Lopo Champalimaud: “My mother did invest a small amount and sometimes gives me advice, mostly on design and branding issues. But the biggest thing she gave me [was] the encouragement to take the plunge.”
Kindred spirits
LC: “The biggest advantage has been having someone who understands some of the emotions that I might be going through first-hand. Sometimes it’s reassuring to know you aren’t the only person who has had to face some of these challenges.”
Early lessons
JB: “I was able to learn at a young age the values and fortitude that you truly need to run a successful business. A lot of issues that arise in owning your own business are not taught in business school.”
● The challenges
Narrow focus
LC: “It’s sometimes a bit of a challenge to remember there is more [to think about] than your respective businesses” – the family end up discussing each other’s business interests instead of the competition.
Closed-group mentality
JB: “We need to attract people with different mindsets to follow [our] lead. You really need to . . . be open for criticism.”
Nonstop talking shop
LC: “You have to remember to make time for other aspects of family life.”
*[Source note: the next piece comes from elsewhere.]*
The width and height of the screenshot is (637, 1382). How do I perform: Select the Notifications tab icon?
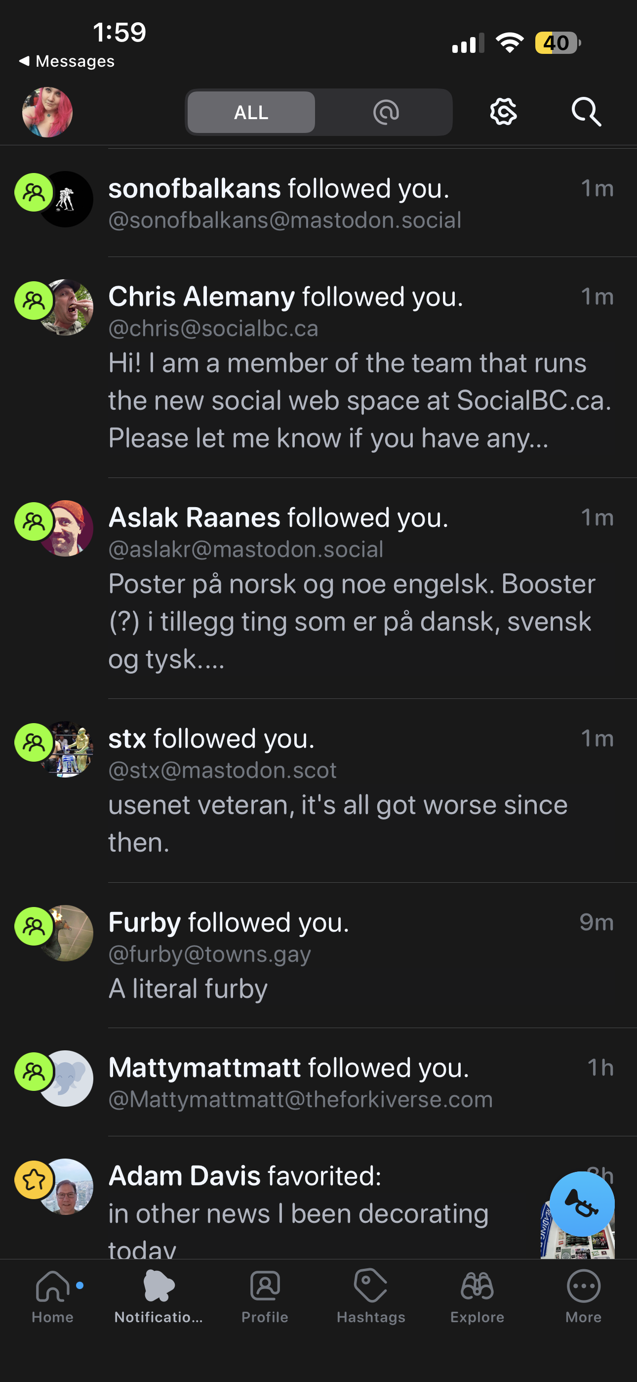coord(159,1287)
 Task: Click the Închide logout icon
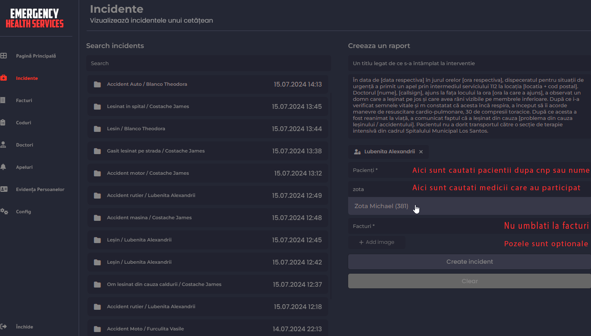(x=4, y=326)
Ralph Lauren’s daughter Dylan created the Willy Wonka-esque sweet shops Dylan’s Candy Bar, while Hong Kong telecoms tycoon Sir Li Ka-shing’s sons Richard and Victor have founded enterprises of their own.
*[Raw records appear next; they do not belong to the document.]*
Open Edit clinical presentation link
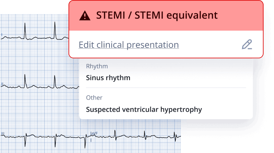274x153 pixels. tap(128, 45)
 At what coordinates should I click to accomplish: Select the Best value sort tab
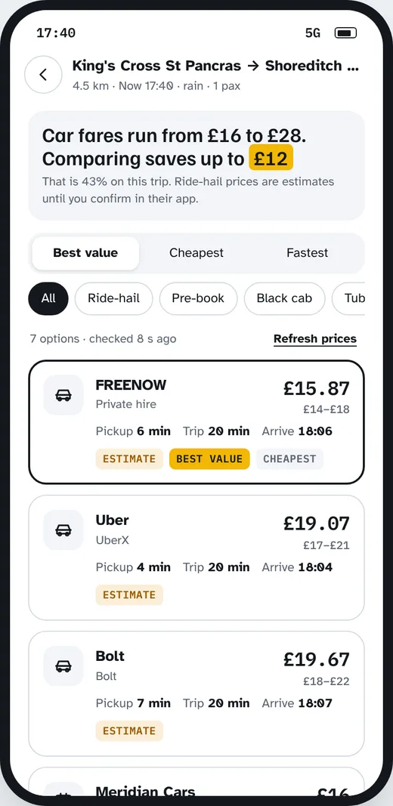point(85,253)
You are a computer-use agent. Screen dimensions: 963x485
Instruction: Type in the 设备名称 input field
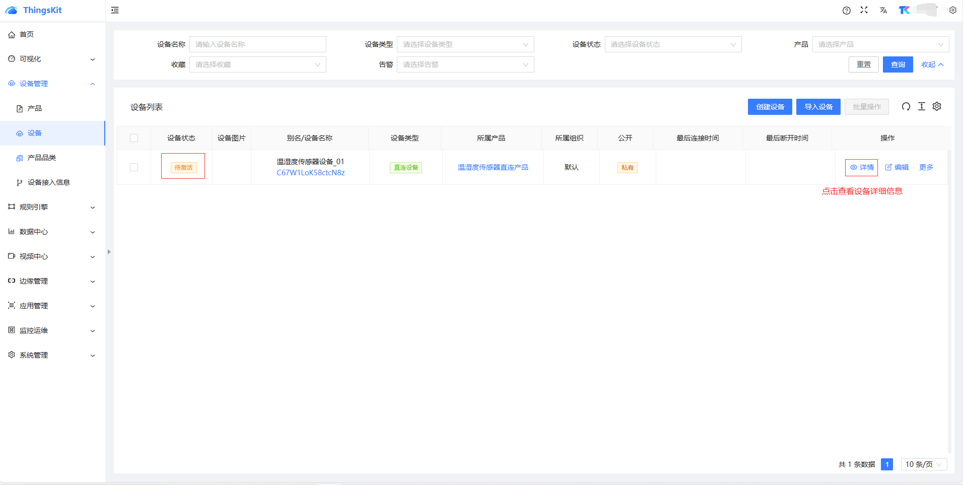pos(257,44)
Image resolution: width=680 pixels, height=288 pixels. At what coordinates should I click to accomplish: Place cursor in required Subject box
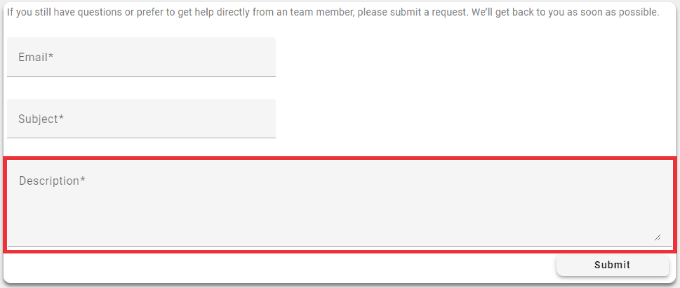[x=141, y=119]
Children of entrepreneurs may start a venture within the parental business, rather than setting up their own venture. Hans Homberger’s family has owned and run a coffee growing business in El Salvador for four generations. In recent years, he has brought the family business, Fourth Wheel Coffee, into the 21st century by selling the beans online.
Being the child of owner-managers may make you more willing to go into business, but there are drawbacks, Mr Homberger says. “In many cases I’ve seen that the founder-entrepreneur has placed his son in a comfortable position in his company.” In such cases, he says, “since you are not pushed, you do not train your brain to think in a creative way which is absolutely essential for an entrepreneur.” The answer is to push yourself: “Once you get a venture off the ground and see how it grows, it gets you energised and in general very happy with life.”
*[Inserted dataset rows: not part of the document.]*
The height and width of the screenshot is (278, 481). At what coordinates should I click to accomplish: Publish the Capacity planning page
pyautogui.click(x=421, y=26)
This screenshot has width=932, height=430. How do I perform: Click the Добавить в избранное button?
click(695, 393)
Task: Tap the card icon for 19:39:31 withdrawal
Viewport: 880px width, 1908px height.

Lopo Champalimaud founded Wahanda, an online booking service for health and wellness clinics in 2008 after working in senior roles at start-up Lastminute.com and Travelocity. His mother Alexandra Champalimaud founded the eponymous luxury interior design business Champalimaud, but for him to follow suit and set up a business was not predetermined, he says. Wahanda was the result of him discovering that health spas in London were shut by the time he clocked off from long hours at Lastminute.com.
“When I first graduated from university I thought I wanted to become an investment banker but no one would hire me,” he says.
His ambition changed during an internship at a venture capital firm. “It was there that it really hit me: I wanted to be on the other side, building businesses from the inside.”
With hindsight, Mr Champalimaud thinks he had an independent streak, but developing the confidence to build his own business still took time. “I was very aware of all the challenges my mother went through,” he says. “She is an immensely talented designer but also unimaginably determined and resilient.
“I have learned everything from her but perhaps the most important lesson was that to be successful, an idea wasn’t enough.”
He realises now too that one of the important lessons he unconsciously learnt as a child was that the line between work and home is blurred. “Even after my mother’s company had far outgrown our basement, the work still came home,” he says. “I remember feeling that I too was living the ups and downs of the business. I was aware of every pitch, every contract won, every project lost. I knew the clients who were difficult and those that had been supportive through the toughest of times.” At the time, it weighed on him but now he realises that he learnt that inevitable setbacks are part of the entrepreneur experience.
Mr Champalimaud has a six-month-old daughter. “I want my wife and eventually my daughter to be aware of what is happening in my day job but I don’t want them to be burdened by my stresses and challenges,” he says.